• _EXCERPTED PASSAGE_:
She was wearing a beautiful gold cross with rubies in it around her neck. Reg was very surprised by this. The last time he had seen this cross, it had been around his grandmother’s neck, the one who had been head of the Spiritualist Church. He hadn’t seen it in ages – in fact, not since she had died years earlier.

He asked his mum about it and she said, ‘When Linda was recovering at my house, she kept asking who was the other woman who kept coming to see her.’

This had them worried because no one else was seeing her. But Linda kept insisting, ‘I talk to this other woman every night.’

Then once Linda was up and out of bed she spotted a photo on the wall and said to Grandma, ‘That’s her, that’s the woman who’s been coming into my room at night.’

The woman in the photo was Reg’s grandmother, who had died a few years before we joined the family. Not only that, but Linda kept asking to go to her house, which was just down the street. They couldn’t work out how she even knew about this house.

Data on locating visible targets
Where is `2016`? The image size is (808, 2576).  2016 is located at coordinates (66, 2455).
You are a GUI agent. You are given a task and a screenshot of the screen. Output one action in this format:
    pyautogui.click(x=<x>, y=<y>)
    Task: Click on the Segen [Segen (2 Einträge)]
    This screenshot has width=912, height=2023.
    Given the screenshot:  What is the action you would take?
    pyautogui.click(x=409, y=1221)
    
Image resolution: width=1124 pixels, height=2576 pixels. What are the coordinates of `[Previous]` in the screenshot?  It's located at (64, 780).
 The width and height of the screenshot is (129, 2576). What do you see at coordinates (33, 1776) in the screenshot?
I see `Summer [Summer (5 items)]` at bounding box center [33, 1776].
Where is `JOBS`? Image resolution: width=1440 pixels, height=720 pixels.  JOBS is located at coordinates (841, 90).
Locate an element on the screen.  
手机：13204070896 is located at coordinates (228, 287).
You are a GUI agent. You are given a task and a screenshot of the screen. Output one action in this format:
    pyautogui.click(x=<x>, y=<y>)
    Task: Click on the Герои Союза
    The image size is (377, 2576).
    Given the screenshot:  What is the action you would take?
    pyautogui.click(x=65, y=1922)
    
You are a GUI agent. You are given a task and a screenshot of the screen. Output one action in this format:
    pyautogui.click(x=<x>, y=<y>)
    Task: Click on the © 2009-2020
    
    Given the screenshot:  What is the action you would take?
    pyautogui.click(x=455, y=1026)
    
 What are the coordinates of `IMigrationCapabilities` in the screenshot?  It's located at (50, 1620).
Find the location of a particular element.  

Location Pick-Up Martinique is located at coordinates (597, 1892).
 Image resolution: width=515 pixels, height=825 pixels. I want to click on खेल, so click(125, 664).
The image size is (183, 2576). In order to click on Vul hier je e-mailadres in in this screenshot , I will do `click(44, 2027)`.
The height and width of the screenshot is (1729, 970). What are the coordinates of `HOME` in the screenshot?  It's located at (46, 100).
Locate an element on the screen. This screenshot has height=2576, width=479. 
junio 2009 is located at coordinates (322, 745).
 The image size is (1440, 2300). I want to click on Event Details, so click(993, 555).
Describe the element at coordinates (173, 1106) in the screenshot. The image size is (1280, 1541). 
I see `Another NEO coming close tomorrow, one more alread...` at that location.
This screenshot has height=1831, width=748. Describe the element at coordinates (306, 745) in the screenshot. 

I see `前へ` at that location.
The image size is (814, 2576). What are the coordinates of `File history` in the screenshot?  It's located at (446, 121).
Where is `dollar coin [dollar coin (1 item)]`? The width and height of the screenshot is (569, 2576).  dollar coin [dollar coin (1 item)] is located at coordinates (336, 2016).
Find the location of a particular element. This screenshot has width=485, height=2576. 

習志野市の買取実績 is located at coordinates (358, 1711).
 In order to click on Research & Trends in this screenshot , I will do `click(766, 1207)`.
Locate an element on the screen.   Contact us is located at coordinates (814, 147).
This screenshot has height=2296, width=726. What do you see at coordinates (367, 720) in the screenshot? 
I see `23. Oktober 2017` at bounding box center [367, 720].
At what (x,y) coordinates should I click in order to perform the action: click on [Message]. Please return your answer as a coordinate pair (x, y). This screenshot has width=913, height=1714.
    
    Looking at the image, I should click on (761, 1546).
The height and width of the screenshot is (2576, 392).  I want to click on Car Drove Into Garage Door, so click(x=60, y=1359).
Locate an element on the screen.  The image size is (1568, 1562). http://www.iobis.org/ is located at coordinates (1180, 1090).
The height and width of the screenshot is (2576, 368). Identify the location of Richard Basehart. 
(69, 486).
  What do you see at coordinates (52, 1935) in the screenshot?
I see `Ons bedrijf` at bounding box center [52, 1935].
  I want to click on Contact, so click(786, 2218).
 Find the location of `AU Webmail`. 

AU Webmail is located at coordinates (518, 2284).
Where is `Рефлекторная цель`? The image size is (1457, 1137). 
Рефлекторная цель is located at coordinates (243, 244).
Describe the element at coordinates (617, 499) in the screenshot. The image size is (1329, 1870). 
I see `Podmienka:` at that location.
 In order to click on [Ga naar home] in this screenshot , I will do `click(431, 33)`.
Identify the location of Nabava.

• _TASKS TO PERFORM_:
A. In the story about the gold cross, what stones were set in the cross?
B. According to the story about the gold cross, why were the family worried when Linda kept asking about the other woman who visited her?
C. Write out the part of the story about the gold cross starting at "Then once Linda" and ending at "about this house.".

• _SOLUTIONS BY TASK_:
A. Rubies.

B. They were worried because no one else was seeing the woman Linda described.

C.
Then once Linda was up and out of bed she spotted a photo on the wall and said to Grandma, ‘That’s her, that’s the woman who’s been coming into my room at night.’

The woman in the photo was Reg’s grandmother, who had died a few years before we joined the family. Not only that, but Linda kept asking to go to her house, which was just down the street. They couldn’t work out how she even knew about this house.